**Exercise prompt**.
Retype the records below word for word, covering the stretch from their start through the line containing "tap(294, 10)".

******

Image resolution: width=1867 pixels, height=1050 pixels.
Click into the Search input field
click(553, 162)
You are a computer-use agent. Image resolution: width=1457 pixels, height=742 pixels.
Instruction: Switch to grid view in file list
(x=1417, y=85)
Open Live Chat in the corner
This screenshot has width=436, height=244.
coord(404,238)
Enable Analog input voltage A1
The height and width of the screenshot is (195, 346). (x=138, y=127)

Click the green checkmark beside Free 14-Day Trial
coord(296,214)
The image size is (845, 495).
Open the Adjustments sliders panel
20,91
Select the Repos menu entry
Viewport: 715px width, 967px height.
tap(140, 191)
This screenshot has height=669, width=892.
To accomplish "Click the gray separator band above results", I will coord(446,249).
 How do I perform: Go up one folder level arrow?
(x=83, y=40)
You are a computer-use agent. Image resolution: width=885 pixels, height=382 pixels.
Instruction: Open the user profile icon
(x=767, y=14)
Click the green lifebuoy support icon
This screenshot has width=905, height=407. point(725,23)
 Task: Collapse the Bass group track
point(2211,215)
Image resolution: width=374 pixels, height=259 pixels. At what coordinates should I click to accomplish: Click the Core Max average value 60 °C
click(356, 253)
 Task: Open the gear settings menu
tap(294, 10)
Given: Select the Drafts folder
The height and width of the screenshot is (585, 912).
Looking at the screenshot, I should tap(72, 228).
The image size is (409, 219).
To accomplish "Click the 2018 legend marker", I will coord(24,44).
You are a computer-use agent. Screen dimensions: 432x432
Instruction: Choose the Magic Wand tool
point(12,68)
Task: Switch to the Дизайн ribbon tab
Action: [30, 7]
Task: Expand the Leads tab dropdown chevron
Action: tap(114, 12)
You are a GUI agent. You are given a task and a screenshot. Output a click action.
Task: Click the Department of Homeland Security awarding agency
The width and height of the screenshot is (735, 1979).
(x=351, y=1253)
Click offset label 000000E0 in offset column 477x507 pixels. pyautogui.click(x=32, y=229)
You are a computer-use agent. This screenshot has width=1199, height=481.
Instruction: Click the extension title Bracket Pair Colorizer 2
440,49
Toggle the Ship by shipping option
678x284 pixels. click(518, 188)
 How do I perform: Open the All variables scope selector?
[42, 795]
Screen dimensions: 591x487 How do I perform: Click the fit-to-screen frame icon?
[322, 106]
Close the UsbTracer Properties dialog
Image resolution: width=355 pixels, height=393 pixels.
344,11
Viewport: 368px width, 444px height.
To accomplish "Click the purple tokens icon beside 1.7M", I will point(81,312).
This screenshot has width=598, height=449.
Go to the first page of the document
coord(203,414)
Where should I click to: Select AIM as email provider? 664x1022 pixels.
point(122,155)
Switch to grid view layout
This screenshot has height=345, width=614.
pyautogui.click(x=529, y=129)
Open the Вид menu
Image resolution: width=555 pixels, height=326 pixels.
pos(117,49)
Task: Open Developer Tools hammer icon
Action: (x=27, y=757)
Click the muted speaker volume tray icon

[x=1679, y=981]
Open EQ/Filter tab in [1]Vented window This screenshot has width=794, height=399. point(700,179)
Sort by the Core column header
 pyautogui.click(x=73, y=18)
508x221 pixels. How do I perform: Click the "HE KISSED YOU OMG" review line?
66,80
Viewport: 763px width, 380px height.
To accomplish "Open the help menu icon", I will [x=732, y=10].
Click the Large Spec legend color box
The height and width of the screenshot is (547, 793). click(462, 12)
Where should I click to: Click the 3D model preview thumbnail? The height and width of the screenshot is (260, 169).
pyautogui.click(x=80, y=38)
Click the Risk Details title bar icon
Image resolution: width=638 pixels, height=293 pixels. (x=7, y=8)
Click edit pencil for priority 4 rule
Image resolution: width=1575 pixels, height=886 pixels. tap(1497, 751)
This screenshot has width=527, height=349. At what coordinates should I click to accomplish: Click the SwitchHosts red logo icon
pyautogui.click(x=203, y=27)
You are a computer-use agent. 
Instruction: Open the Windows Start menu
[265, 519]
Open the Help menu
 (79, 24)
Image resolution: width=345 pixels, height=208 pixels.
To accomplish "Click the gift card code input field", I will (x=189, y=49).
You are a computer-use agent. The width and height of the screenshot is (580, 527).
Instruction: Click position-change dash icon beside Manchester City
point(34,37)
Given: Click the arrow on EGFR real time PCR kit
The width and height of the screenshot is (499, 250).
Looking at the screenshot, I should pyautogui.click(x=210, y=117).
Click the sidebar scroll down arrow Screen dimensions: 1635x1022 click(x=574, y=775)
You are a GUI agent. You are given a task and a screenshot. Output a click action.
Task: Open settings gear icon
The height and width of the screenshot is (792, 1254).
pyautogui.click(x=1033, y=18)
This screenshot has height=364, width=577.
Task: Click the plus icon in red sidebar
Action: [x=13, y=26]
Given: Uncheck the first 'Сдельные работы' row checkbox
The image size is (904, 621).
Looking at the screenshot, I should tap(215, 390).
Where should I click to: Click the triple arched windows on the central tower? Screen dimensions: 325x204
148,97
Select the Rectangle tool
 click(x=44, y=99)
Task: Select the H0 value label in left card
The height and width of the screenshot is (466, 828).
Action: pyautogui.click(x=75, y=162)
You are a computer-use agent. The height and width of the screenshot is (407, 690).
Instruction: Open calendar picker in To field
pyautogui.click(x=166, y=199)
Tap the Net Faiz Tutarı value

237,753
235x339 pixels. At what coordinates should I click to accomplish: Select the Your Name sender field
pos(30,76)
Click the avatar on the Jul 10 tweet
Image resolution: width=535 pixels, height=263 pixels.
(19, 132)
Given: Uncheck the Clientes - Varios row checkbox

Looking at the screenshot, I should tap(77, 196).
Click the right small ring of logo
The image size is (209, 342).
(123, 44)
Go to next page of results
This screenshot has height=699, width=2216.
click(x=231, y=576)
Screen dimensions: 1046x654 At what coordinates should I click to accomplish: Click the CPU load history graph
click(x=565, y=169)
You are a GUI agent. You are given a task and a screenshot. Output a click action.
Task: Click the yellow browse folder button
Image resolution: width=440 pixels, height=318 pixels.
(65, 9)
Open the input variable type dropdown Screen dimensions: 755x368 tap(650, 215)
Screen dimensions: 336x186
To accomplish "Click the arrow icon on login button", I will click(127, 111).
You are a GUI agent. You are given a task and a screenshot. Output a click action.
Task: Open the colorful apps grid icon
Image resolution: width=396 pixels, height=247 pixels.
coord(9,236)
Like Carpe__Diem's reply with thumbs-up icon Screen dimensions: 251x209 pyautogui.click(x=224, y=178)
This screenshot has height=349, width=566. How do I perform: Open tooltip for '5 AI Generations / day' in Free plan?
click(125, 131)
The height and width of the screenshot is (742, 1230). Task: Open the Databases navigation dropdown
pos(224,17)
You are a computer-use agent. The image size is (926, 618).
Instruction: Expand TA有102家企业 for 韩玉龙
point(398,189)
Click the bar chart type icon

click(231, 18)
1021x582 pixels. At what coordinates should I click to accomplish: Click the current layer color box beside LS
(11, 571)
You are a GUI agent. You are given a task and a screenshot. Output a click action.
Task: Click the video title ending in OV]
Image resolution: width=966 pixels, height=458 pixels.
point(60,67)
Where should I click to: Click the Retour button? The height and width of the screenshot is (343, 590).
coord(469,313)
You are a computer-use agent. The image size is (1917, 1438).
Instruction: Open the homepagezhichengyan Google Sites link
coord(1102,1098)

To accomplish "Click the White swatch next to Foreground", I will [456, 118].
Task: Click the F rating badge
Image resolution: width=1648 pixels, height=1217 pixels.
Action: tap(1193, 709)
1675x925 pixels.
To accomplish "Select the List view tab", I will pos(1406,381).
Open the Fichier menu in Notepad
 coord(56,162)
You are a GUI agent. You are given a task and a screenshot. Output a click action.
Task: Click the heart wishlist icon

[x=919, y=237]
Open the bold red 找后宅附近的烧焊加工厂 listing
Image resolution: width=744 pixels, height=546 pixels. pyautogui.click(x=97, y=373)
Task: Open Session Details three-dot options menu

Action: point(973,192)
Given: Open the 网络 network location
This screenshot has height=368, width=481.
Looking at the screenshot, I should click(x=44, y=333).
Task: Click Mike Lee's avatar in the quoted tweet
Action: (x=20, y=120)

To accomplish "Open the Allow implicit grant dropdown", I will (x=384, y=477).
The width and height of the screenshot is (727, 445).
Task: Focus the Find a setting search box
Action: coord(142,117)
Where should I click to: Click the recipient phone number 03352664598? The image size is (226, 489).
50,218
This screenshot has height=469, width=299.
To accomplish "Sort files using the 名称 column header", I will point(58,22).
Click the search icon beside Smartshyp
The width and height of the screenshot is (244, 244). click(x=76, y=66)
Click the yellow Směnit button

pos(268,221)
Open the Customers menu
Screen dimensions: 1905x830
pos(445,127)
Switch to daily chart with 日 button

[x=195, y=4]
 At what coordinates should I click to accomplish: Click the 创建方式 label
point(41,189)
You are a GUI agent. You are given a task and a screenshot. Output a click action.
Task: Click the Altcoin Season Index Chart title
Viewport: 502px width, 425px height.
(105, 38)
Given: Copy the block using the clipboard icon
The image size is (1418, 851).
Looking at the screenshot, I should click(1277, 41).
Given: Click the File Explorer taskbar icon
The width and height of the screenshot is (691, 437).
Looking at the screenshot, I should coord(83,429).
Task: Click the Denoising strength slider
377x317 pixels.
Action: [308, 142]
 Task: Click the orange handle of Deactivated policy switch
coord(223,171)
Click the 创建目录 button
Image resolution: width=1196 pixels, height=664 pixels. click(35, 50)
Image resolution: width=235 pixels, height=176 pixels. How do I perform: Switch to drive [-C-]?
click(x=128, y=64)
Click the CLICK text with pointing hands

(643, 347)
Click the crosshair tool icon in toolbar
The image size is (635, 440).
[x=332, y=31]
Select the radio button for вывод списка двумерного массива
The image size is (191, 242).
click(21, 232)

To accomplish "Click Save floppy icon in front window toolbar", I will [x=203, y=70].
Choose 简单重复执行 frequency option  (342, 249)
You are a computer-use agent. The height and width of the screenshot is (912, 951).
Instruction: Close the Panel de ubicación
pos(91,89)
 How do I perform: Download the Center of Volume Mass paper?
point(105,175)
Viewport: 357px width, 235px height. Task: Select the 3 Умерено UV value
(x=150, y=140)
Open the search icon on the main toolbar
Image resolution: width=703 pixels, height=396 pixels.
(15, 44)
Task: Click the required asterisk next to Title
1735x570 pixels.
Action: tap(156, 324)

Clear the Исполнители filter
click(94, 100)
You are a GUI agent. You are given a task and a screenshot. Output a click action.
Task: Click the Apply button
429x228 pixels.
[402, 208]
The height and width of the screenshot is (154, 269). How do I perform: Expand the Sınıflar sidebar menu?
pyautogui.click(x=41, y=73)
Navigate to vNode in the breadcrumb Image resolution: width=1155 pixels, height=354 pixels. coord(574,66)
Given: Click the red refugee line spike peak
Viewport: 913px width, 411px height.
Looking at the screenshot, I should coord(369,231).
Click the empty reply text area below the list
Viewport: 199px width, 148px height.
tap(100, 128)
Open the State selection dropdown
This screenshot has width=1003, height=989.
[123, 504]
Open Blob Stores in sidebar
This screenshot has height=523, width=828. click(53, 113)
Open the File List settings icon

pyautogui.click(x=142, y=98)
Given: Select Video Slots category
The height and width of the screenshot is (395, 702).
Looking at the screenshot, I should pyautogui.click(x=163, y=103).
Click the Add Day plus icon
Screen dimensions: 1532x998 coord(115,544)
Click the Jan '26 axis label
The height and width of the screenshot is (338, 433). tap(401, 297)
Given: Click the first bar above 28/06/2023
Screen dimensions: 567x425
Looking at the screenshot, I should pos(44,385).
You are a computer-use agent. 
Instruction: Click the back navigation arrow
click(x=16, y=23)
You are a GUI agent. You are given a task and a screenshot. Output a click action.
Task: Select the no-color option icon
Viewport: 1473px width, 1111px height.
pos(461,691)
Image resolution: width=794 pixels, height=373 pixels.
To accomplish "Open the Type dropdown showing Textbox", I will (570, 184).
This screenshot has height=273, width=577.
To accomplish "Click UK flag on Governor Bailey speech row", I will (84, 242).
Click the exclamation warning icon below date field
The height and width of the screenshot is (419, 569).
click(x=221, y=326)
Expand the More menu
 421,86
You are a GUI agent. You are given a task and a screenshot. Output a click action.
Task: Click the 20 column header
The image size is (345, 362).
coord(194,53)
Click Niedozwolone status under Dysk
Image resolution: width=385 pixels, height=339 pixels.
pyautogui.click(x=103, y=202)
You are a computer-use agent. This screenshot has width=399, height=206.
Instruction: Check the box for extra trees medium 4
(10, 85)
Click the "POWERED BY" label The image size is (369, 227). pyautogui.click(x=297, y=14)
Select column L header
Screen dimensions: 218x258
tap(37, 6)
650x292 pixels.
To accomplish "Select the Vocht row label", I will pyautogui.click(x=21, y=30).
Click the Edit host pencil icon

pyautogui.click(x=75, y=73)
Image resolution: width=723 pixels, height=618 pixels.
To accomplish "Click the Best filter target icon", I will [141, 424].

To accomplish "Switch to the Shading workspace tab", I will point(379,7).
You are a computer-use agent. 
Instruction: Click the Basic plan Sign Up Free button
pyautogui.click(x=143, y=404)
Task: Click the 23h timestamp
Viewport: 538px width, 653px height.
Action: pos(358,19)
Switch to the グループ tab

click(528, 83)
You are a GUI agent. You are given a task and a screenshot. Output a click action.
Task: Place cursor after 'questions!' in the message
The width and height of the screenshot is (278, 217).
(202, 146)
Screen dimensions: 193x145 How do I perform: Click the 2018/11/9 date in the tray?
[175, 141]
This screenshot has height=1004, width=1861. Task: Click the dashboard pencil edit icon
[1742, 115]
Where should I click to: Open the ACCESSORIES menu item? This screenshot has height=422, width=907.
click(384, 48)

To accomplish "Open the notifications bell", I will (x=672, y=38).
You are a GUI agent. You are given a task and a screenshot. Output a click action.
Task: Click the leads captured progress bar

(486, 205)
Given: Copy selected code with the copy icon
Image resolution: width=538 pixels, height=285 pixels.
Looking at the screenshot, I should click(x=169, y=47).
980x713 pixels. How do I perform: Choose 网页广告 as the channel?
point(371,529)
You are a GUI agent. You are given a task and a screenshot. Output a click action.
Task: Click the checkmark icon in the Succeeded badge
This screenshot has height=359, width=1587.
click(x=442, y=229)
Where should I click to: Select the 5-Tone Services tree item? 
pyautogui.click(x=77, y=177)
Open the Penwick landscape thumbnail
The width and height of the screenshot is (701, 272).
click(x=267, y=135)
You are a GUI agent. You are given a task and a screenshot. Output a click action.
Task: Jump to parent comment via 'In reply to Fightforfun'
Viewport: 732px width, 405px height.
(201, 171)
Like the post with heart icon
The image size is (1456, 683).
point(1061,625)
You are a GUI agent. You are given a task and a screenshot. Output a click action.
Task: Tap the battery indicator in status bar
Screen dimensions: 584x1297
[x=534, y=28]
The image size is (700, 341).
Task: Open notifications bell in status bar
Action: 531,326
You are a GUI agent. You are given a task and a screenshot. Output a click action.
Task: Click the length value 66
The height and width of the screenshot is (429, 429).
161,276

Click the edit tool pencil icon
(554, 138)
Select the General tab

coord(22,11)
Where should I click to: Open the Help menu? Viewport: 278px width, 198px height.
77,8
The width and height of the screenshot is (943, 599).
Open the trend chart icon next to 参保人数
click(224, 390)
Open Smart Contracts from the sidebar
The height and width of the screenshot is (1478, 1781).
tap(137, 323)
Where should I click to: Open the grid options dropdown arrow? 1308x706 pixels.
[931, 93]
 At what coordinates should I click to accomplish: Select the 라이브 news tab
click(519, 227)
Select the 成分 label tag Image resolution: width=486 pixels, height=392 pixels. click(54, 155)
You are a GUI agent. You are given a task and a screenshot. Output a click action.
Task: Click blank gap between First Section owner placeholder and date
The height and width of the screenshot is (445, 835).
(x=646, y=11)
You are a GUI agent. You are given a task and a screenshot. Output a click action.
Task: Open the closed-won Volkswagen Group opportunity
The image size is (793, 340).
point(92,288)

******

**Written solution**.
Image resolution: width=1867 pixels, height=1050 pixels.
Click into the Search input field
click(553, 162)
You are a computer-use agent. Image resolution: width=1457 pixels, height=742 pixels.
Instruction: Switch to grid view in file list
(x=1417, y=85)
Open Live Chat in the corner
This screenshot has width=436, height=244.
coord(404,238)
Enable Analog input voltage A1
The height and width of the screenshot is (195, 346). (x=138, y=127)

Click the green checkmark beside Free 14-Day Trial
coord(296,214)
The image size is (845, 495).
Open the Adjustments sliders panel
20,91
Select the Repos menu entry
Viewport: 715px width, 967px height.
tap(140, 191)
This screenshot has height=669, width=892.
To accomplish "Click the gray separator band above results", I will coord(446,249).
 How do I perform: Go up one folder level arrow?
(x=83, y=40)
You are a computer-use agent. Image resolution: width=885 pixels, height=382 pixels.
Instruction: Open the user profile icon
(x=767, y=14)
Click the green lifebuoy support icon
This screenshot has width=905, height=407. point(725,23)
 Task: Collapse the Bass group track
point(2211,215)
Image resolution: width=374 pixels, height=259 pixels. At what coordinates should I click to accomplish: Click the Core Max average value 60 °C
click(356, 253)
 Task: Open the gear settings menu
tap(294, 10)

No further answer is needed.